- _Input data_:
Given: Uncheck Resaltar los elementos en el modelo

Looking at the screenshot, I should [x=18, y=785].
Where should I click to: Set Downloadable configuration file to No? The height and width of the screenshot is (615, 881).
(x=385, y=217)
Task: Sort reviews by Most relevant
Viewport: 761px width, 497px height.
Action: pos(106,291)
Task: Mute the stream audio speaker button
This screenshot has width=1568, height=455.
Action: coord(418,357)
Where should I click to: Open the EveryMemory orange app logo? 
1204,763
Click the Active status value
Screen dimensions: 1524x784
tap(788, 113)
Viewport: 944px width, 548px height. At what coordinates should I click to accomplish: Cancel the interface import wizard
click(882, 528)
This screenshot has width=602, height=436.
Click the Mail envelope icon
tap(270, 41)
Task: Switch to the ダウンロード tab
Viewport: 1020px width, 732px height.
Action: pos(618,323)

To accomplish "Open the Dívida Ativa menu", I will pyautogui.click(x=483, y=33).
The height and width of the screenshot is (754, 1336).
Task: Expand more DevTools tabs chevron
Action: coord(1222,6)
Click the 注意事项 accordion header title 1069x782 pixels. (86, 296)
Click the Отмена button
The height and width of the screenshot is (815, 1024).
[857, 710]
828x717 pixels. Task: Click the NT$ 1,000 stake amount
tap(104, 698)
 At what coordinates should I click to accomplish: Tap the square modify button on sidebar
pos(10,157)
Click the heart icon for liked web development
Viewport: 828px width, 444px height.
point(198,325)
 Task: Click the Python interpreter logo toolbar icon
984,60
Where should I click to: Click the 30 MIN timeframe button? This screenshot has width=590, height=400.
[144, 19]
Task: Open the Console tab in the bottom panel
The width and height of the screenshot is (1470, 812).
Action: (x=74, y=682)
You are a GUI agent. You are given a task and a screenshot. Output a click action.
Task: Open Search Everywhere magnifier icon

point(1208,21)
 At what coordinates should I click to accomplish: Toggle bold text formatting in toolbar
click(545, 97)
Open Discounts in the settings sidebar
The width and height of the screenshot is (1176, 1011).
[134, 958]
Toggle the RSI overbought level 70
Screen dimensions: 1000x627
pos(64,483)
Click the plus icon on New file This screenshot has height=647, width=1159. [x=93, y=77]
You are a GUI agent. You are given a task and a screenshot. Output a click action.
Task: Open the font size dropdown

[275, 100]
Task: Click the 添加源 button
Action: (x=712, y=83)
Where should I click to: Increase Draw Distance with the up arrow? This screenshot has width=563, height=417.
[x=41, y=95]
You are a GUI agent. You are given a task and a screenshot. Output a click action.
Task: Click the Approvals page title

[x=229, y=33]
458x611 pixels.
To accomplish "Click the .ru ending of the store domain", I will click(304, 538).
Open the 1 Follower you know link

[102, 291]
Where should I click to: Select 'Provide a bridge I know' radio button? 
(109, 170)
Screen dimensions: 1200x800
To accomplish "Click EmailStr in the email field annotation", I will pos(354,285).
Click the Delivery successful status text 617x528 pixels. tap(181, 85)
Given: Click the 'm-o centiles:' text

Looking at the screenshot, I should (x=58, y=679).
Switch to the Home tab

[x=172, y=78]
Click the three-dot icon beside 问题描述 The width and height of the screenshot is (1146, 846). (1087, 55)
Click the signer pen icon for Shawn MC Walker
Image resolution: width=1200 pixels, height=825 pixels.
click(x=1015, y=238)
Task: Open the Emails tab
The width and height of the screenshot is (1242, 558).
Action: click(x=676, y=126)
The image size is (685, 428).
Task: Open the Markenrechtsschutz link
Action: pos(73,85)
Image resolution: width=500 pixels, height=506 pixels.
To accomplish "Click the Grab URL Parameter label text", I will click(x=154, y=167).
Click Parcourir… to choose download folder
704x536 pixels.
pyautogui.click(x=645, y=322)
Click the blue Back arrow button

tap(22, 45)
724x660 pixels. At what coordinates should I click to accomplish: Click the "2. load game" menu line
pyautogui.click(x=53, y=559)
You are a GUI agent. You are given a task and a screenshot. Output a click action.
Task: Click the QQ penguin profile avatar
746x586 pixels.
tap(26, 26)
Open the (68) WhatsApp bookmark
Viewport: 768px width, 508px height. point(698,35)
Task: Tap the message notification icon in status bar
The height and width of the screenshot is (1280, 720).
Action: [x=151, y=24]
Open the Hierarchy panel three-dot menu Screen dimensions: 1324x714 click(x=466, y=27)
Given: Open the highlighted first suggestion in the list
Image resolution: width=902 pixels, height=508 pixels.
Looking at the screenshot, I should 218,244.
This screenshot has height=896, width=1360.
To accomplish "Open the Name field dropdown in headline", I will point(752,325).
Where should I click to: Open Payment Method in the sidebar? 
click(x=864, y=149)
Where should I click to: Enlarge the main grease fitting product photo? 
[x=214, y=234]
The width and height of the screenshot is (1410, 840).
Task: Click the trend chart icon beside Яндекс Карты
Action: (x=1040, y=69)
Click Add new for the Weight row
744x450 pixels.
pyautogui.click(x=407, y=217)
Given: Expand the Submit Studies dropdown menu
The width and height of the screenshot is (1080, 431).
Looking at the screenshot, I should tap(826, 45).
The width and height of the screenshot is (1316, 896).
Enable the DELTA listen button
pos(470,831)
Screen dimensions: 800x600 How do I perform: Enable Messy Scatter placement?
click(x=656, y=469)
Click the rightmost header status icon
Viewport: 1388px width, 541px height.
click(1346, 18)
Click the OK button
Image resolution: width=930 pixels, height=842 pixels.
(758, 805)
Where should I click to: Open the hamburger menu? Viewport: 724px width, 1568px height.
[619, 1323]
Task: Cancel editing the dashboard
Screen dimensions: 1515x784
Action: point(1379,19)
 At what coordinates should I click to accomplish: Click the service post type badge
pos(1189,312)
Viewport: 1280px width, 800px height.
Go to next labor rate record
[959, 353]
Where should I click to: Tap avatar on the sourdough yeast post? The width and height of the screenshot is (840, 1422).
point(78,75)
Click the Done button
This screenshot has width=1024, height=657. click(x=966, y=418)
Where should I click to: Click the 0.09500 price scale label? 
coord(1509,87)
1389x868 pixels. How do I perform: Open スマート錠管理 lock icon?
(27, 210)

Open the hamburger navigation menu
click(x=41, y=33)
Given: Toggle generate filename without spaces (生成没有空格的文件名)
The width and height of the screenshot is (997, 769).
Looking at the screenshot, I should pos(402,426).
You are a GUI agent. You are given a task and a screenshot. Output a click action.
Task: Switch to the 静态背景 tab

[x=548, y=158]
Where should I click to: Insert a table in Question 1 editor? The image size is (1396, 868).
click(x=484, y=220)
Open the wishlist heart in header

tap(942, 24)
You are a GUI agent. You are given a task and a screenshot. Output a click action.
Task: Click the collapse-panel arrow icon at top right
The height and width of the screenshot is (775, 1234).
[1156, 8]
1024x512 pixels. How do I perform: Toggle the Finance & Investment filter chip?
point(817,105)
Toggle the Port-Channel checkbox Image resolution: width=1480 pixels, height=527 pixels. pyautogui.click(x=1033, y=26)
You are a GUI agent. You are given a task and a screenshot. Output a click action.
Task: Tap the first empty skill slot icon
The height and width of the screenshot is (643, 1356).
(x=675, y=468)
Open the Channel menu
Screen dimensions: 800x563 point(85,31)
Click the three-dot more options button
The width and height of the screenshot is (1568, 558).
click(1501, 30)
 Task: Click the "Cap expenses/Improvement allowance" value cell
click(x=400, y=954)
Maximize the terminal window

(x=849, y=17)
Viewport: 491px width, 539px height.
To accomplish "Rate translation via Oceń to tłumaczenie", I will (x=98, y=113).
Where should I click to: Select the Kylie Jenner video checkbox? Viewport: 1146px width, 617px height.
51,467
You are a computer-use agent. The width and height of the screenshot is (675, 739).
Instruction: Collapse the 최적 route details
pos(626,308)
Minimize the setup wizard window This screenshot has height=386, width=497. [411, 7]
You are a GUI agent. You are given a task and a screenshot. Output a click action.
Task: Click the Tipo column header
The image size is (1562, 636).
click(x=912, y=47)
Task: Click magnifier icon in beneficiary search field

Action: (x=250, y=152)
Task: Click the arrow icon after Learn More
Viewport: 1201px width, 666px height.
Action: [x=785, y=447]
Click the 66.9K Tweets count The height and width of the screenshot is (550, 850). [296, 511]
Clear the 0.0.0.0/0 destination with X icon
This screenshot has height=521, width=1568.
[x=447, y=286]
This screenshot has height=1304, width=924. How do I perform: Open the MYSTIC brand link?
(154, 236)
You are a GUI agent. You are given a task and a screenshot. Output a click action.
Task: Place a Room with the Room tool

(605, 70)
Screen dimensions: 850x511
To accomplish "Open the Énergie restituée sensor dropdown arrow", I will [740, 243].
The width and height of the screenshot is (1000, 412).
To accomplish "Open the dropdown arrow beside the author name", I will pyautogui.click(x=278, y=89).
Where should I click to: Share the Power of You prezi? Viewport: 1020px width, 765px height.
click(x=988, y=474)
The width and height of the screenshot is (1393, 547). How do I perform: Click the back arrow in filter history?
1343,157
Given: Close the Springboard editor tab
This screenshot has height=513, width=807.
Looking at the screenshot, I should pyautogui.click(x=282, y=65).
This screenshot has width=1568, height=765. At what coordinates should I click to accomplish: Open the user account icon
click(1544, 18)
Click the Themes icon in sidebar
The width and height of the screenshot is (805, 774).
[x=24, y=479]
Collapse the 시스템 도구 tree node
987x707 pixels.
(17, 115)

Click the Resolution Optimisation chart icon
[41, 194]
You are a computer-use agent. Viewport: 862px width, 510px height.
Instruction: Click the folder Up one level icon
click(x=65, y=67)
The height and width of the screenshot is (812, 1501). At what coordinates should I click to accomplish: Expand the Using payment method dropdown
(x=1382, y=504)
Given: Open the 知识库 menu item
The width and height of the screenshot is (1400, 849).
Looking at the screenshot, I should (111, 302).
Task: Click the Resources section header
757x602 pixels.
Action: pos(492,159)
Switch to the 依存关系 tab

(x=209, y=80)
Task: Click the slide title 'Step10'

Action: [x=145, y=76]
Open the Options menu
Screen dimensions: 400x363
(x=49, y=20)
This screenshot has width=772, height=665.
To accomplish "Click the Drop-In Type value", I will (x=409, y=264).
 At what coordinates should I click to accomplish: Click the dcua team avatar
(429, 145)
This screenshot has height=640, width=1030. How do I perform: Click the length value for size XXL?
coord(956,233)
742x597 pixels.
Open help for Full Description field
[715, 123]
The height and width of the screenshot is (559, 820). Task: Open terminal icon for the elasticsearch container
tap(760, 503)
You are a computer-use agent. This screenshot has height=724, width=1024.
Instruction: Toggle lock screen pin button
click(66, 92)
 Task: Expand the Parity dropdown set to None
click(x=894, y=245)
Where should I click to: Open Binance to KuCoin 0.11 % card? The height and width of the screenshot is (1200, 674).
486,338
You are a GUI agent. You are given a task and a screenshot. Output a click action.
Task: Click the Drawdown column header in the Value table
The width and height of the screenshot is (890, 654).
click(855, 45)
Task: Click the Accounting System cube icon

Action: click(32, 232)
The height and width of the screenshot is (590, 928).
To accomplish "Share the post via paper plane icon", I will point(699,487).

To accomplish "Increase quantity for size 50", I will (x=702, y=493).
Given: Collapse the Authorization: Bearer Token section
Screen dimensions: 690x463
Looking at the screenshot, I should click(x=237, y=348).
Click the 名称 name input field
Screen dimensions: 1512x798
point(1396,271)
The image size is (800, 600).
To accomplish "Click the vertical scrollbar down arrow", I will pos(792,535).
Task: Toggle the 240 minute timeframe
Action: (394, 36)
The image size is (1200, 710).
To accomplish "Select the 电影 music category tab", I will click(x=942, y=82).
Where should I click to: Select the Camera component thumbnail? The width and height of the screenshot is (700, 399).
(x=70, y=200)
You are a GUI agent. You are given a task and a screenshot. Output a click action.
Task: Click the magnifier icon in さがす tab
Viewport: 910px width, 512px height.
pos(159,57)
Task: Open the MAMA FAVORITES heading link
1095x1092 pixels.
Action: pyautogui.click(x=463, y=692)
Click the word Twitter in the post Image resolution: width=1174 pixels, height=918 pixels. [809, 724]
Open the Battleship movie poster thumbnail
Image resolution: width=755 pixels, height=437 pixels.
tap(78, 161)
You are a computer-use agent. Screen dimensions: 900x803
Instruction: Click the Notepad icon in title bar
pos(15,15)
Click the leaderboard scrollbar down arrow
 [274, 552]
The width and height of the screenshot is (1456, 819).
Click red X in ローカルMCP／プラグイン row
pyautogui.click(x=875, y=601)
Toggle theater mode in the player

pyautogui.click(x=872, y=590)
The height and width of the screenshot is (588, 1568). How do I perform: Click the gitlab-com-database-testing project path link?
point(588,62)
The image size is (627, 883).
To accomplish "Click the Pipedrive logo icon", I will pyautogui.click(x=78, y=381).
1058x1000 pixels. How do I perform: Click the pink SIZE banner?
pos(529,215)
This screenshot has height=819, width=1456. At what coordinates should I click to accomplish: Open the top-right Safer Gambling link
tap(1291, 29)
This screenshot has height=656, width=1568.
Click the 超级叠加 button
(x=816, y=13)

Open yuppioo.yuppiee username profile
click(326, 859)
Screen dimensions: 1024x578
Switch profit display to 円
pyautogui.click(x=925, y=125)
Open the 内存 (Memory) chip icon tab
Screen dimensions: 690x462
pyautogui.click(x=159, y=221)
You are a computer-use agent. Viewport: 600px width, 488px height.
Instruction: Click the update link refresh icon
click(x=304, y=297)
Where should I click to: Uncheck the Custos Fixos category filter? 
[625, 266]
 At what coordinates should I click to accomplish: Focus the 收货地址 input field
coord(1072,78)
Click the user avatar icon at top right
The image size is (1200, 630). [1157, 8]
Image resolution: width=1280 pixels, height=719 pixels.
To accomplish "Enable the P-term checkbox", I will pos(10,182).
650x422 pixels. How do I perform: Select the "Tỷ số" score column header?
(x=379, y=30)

- _Work to complete_: Take the lines above from the one containing "Open the Options menu" to the one containing "You are a computer-use agent. This" and retype them exactly, both ends included, with nothing added.

- _Task result_:
Open the Options menu
Screen dimensions: 400x363
(x=49, y=20)
This screenshot has width=772, height=665.
To accomplish "Click the Drop-In Type value", I will (x=409, y=264).
 At what coordinates should I click to accomplish: Click the dcua team avatar
(429, 145)
This screenshot has height=640, width=1030. How do I perform: Click the length value for size XXL?
coord(956,233)
742x597 pixels.
Open help for Full Description field
[715, 123]
The height and width of the screenshot is (559, 820). Task: Open terminal icon for the elasticsearch container
tap(760, 503)
You are a computer-use agent. This screenshot has height=724, width=1024.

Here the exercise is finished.